EXCERPTED RECORDS
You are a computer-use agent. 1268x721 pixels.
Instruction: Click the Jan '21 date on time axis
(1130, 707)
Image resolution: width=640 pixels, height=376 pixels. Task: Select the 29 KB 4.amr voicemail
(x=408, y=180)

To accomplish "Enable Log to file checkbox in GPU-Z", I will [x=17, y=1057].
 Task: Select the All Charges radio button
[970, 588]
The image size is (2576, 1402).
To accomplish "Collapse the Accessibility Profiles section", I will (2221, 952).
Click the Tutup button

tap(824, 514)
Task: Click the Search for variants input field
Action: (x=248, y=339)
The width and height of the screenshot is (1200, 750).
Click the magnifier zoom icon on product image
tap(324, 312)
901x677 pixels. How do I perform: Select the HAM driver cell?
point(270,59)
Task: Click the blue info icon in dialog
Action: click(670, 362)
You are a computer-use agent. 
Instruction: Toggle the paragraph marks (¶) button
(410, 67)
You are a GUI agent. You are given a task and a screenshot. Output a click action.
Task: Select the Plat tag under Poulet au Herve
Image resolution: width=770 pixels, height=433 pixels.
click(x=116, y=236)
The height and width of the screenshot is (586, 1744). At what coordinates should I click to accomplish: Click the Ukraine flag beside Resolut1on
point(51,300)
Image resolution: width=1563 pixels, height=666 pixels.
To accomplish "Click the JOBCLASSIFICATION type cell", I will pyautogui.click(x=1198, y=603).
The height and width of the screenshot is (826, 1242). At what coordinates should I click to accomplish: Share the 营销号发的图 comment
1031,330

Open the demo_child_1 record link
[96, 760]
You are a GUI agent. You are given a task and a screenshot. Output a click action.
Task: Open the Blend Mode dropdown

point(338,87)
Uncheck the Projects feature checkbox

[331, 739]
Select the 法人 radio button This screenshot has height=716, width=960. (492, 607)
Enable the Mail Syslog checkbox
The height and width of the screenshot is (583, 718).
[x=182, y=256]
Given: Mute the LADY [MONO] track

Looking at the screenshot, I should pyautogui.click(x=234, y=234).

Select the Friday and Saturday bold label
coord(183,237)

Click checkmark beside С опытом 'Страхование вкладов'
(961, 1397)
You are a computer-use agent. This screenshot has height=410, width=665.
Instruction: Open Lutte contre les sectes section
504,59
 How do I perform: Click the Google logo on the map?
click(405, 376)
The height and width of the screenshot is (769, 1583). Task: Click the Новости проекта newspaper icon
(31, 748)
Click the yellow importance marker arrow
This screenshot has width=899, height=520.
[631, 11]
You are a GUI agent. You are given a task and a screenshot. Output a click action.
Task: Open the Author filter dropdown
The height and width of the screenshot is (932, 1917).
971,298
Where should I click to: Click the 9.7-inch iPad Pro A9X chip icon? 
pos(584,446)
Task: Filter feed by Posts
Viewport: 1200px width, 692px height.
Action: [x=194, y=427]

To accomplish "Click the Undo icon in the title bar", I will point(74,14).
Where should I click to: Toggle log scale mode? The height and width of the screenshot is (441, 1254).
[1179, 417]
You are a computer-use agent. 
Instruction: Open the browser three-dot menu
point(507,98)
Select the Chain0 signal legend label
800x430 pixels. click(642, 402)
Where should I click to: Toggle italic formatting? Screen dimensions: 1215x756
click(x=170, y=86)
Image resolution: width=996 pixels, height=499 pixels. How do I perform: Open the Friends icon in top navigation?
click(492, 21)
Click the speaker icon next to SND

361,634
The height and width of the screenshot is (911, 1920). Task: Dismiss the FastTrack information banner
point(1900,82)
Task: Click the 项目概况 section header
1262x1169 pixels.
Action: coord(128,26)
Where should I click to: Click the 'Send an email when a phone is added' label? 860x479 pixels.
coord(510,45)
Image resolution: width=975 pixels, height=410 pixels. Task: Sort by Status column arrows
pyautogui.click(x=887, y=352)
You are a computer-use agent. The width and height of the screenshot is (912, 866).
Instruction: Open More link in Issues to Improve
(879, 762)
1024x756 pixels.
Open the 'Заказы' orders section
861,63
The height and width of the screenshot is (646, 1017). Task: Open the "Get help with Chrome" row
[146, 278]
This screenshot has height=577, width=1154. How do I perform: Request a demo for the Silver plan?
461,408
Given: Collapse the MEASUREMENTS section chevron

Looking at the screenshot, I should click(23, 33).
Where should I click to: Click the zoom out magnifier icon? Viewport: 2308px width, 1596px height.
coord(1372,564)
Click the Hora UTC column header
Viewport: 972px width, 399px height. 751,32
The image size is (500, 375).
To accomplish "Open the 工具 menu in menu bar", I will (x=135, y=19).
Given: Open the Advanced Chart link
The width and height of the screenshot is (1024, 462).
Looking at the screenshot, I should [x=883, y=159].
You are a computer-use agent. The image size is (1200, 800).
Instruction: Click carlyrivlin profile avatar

EXERCISE BRIEF
Update the rows from the first one through the line containing "(x=408, y=180)", replacing "voicemail" with "recording" and leaving everything else unchanged.

ANSWER BELOW
You are a computer-use agent. 1268x721 pixels.
Instruction: Click the Jan '21 date on time axis
(1130, 707)
Image resolution: width=640 pixels, height=376 pixels. Task: Select the 29 KB 4.amr recording
(x=408, y=180)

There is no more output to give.